まずは4億2,000万ケニアシリング(約500万ドル)を投資し、販売網の再構築とサービスセンター整備に着手する予定。銀行、消費財メーカー、教育関連団体を当初のターゲットとする。

【製造業】リコーが南アフリカでのビジネス拡大にむけて2億ランドを投資(7/17)

リコーの南アフリカ子会社Ricoh SAのPinkerマネージングダイレクターは、新興国戦略の一環として南アフリカでの事業拡大に向けて2億ランド(19億円)の投資を行うとの考えを明らかにした。

Pinker氏は南アフリカが、アフリカ市場へのゲートウェイとして極めて重要な戦略投資先としてみなされていると述べている。

同社は去る7月13日、事業拡大に向けて始動するイニシアチブの一つとして、Ricoh Capital South Africaの設立を表明。同社の顧客にリース形式やサービス契約形式での商品提供を可能とするもので、多額の投資がなくとも同社のサービスが利用できるようにする。

※1ランド=9.5円(出所:ブルームバーグ、7/22)

【電力】三井物産がガーナでの火力発電所建設を韓国企業と共同受注(7/16)

三井物産が韓国電力の子会社と共同で、ガーナにおける火力発電所建設契約を受注した。受注額は2億6,000万ドル。

建設契約は2011年12月28日に調印済みで、ガーナ国会の承認を経て2012年7月12日に契約発効に至った。

対象となる発電所は、ガーナ西部のTakoradi 2発電所。
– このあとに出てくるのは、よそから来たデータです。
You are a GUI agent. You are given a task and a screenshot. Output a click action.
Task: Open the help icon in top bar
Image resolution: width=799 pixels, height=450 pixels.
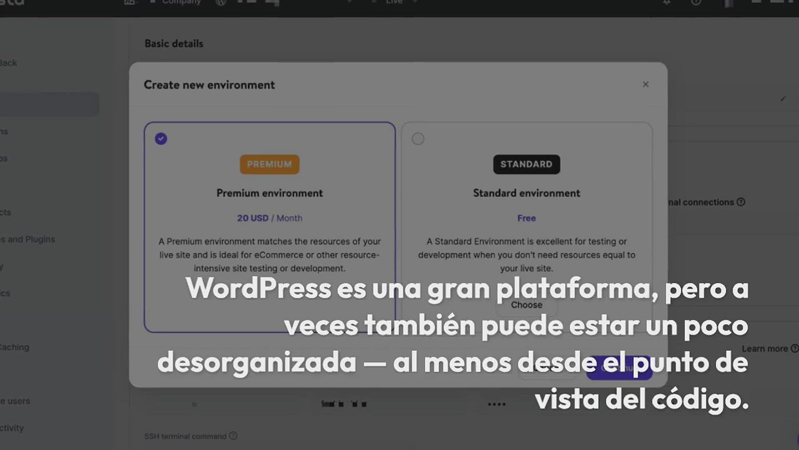tap(696, 2)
アブダビ政府配下のAbu Dhabi National Energy Coが資本の90%、ガーナの電力公社Volta River Authorityが資本の10%を保有している。本プロジェクトは既存発電所の拡張を行うもので、発電容量が220MWから340MWへと拡大する。完工は2015年の予定。

本プロジェクトに必要な資金は3億5,500万ドルで、プロジェクトのキャッシュフローを返済原資とするプロジェクトファイナンスで調達された。調達先は、世界銀行グループのIFC、オランダの開発金融機関FMO、アフリカ開発銀行、フランス開発庁、ドイツ投資公社となっている。